James Patterson has sold more than 425 million books worldwide. The Connection recently caught up with the prolific author to talk about his career.
A job working nights at a psychiatric hospital may be the reason we have James Patterson’s books to enjoy. After Patterson finished high school, he needed to raise money before attending Manhattan College in the Bronx on a four-year scholarship. Enter the psychiatric hospital, providing funds and an ample amount of free time, which he began to fill with books.
“When I was working there, I often had the 11pm to 7am shift, and I would just read, read, read. I got up to a novel a day,” Patterson says. “Then I just started scribbling these stories, and I loved it,” he continues. “Somebody said you’re lucky if you find something you like to do, and it’s a miracle if somebody will pay you to do it. I found something that I love to do.” For Patterson, who has written, co-written and published over 300 books, this may be the understatement of the century.
From ad man to novelist
After graduating from college, Patterson attended Vanderbilt University, where he earned a master’s degree in English, then headed into advertising at J Walter Thompson. When not at his advertising job, he began writing fiction. Patterson’s first book, The Thomas Berryman Number, was rejected 31 times before it was picked up by Little, Brown, where it won the prestigious Edgar Award given by the Mystery Writers of America.
Although buoyed by the success, Patterson remained in advertising. He continued to write books, but Patterson says they came up short. “None of them are very good. I really didn’t know what the hell I was doing.” Until, that is, the early 1990s.
His thriller Along Came a Spider was published in 1993, and the novel debuted at No. 9 on the New York Times hardcover bestseller list. Other Alex Cross books followed: Kiss the Girls in 1995, Jack and Jill in 1996, Cat and Mouse in 1997, and on and on. Many became bestsellers. The Patterson dynasty had begun.
Writer collaborations
Over the next three decades, while Patterson continued to pen his successful solo novels featuring Alex Cross, he also began something different: collaborating and co-authoring with other writers. “I just had a gazillion ideas,” he explains, and not enough time to write them all by himself. The first book was with his friend Peter De Jonge, called Miracle on the 17th Green.
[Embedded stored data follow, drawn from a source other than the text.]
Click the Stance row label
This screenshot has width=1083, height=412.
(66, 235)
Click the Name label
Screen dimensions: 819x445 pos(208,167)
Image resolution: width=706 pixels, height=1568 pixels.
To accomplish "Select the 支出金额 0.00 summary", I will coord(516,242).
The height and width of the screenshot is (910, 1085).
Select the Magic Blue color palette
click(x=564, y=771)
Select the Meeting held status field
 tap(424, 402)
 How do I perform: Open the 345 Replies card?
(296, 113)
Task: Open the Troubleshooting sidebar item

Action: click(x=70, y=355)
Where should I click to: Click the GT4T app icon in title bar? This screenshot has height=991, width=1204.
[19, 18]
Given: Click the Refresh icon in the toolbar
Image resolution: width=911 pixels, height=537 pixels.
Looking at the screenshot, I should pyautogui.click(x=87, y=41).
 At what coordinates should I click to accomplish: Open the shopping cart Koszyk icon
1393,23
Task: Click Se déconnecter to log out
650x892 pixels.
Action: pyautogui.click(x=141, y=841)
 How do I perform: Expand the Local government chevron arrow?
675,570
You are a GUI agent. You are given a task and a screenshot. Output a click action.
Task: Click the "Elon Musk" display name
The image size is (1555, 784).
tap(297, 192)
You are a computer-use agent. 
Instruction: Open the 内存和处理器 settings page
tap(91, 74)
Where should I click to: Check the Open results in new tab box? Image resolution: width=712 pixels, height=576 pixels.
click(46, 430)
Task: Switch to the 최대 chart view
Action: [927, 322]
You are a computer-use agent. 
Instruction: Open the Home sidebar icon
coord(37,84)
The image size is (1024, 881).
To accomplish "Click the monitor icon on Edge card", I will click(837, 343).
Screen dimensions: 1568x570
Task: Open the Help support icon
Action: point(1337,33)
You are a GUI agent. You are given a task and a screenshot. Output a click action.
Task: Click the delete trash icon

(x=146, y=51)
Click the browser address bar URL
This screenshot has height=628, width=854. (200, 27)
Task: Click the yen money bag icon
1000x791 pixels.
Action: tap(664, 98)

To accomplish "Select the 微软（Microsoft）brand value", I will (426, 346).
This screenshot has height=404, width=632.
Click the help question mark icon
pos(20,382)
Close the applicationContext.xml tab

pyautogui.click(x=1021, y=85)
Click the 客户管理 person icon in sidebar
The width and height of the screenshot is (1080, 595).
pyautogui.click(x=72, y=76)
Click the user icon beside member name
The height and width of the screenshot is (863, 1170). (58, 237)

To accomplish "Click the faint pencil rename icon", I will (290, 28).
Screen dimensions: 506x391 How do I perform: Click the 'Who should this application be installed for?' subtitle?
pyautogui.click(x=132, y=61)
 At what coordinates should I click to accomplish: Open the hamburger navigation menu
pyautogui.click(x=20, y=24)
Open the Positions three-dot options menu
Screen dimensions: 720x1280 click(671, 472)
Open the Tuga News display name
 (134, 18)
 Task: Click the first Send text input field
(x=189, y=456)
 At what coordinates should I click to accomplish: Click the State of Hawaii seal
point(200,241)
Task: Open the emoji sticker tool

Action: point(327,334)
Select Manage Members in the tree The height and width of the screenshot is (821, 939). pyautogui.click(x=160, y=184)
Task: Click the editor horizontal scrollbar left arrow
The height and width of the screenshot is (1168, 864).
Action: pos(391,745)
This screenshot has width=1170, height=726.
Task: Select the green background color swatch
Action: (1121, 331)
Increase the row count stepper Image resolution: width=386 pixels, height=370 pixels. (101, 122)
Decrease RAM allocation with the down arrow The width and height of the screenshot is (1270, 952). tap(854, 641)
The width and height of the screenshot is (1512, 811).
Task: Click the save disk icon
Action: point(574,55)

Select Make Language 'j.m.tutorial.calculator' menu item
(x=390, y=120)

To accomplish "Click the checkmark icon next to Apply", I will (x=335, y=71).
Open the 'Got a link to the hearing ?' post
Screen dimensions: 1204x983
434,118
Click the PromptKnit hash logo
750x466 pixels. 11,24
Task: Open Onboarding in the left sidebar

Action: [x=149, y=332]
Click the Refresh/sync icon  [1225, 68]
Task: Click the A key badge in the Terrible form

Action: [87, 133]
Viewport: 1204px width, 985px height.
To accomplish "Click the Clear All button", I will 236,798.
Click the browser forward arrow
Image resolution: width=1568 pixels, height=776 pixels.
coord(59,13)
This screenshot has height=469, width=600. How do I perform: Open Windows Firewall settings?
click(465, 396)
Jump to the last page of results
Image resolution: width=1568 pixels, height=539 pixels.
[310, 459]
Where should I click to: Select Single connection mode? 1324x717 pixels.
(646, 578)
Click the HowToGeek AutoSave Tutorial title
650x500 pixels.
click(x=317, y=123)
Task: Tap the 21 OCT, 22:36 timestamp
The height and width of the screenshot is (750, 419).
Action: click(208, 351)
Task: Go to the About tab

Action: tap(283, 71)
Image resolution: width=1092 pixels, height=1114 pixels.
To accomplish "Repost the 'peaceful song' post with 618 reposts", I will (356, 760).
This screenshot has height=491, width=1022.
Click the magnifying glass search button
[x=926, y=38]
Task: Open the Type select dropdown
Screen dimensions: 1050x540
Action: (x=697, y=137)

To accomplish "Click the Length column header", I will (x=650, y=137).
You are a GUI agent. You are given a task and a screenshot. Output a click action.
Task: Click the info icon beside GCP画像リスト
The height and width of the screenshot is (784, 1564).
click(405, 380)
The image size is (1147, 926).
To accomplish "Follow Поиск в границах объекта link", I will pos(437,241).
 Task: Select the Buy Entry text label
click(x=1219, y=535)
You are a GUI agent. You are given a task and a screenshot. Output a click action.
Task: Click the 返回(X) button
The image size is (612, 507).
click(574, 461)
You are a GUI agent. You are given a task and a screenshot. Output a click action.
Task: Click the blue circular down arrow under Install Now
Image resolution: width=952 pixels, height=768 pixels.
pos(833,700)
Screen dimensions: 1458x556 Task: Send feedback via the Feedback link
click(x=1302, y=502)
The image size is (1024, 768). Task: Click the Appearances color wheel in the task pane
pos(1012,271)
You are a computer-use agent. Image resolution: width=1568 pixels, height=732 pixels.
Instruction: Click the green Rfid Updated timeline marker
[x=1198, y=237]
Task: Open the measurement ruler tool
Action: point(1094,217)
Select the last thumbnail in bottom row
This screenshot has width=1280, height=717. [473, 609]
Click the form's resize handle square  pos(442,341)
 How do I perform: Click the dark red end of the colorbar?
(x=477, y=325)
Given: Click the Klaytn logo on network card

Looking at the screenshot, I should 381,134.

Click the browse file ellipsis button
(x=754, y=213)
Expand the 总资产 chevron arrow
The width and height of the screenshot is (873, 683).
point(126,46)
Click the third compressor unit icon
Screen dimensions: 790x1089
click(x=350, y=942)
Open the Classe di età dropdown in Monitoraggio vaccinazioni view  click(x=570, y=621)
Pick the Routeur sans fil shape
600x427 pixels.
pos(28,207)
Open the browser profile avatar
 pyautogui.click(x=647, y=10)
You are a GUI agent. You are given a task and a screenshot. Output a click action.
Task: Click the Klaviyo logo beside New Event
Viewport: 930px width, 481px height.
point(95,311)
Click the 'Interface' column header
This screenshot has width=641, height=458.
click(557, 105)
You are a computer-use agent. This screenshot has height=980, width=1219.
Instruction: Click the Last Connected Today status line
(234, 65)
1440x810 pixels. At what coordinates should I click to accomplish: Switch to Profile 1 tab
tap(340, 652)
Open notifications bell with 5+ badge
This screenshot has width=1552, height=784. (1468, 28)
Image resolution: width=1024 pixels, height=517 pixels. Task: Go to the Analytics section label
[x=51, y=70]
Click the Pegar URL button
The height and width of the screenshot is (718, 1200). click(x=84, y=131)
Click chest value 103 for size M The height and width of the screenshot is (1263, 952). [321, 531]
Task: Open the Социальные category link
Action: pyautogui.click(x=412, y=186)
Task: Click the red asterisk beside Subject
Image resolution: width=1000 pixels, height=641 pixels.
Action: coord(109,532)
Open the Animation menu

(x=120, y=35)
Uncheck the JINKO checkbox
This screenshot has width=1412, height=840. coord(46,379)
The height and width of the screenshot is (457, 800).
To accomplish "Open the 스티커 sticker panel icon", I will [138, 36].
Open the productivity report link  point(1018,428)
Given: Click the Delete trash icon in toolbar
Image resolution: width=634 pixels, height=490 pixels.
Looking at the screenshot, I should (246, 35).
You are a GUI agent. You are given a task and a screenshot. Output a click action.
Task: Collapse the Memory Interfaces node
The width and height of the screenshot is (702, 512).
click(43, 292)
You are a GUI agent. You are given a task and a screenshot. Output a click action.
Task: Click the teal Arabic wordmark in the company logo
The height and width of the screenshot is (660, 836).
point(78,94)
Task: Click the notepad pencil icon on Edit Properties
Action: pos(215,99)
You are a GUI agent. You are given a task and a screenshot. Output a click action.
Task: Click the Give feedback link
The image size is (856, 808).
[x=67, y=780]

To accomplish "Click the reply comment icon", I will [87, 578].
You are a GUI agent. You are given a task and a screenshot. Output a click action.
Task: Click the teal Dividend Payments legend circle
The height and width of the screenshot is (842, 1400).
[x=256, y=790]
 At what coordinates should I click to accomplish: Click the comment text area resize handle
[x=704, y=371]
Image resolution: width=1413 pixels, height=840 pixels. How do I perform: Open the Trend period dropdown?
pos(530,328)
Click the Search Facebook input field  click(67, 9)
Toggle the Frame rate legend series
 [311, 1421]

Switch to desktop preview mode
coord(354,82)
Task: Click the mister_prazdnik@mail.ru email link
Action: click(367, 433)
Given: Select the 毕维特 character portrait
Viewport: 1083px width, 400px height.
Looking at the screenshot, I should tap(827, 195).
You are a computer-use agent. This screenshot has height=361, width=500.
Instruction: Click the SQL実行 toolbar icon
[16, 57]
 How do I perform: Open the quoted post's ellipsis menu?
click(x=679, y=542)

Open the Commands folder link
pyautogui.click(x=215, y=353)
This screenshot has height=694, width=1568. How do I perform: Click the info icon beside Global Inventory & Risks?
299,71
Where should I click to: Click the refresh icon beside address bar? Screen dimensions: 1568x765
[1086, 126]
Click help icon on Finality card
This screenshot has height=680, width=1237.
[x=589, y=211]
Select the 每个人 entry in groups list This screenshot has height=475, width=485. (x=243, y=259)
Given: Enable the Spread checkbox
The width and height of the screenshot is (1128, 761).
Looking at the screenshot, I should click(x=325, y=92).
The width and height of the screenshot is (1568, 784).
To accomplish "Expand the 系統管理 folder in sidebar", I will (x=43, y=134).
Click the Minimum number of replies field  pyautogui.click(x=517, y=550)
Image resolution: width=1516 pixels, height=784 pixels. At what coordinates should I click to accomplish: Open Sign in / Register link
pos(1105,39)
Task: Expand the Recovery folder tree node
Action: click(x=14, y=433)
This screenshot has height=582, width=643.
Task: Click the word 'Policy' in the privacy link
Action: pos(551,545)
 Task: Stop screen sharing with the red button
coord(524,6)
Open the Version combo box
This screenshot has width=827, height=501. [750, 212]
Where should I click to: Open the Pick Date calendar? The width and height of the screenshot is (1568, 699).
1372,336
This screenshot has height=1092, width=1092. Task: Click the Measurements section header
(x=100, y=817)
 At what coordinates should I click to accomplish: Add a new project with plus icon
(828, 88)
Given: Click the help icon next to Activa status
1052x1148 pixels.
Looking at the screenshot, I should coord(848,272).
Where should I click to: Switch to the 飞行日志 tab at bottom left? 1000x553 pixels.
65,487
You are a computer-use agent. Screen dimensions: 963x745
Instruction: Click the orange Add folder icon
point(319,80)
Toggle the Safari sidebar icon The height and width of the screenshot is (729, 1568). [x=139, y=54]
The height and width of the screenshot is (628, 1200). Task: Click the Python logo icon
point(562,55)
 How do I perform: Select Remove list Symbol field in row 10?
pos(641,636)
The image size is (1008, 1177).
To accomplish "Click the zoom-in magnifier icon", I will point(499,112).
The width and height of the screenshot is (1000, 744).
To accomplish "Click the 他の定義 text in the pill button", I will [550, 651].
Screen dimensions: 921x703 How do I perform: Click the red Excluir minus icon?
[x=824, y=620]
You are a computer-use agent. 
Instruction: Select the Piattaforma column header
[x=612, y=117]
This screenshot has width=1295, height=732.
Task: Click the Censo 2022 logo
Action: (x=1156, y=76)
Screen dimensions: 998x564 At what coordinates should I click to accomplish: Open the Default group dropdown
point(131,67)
Next came his Women’s Murder Club tomes, followed by countless others. Patterson explains his collaborations like this: “In 95 percent of the cases, I write a 50- to 70-page outline, and then I will ask the co-writer to contribute. One, because I want their ideas, and secondly, because it gets them emotionally involved in the thing if they bring some ideas to the party. I look at the stuff every two or three weeks. It’s not like publishers where a year later you bring the book, and they say that it wasn’t what they were thinking. I’ll either say, ‘You’re the best’ or ‘Hold it, we’re marching sideways here’ or the tone has been lost. It’s a lot easier to deal with two weeks of work.”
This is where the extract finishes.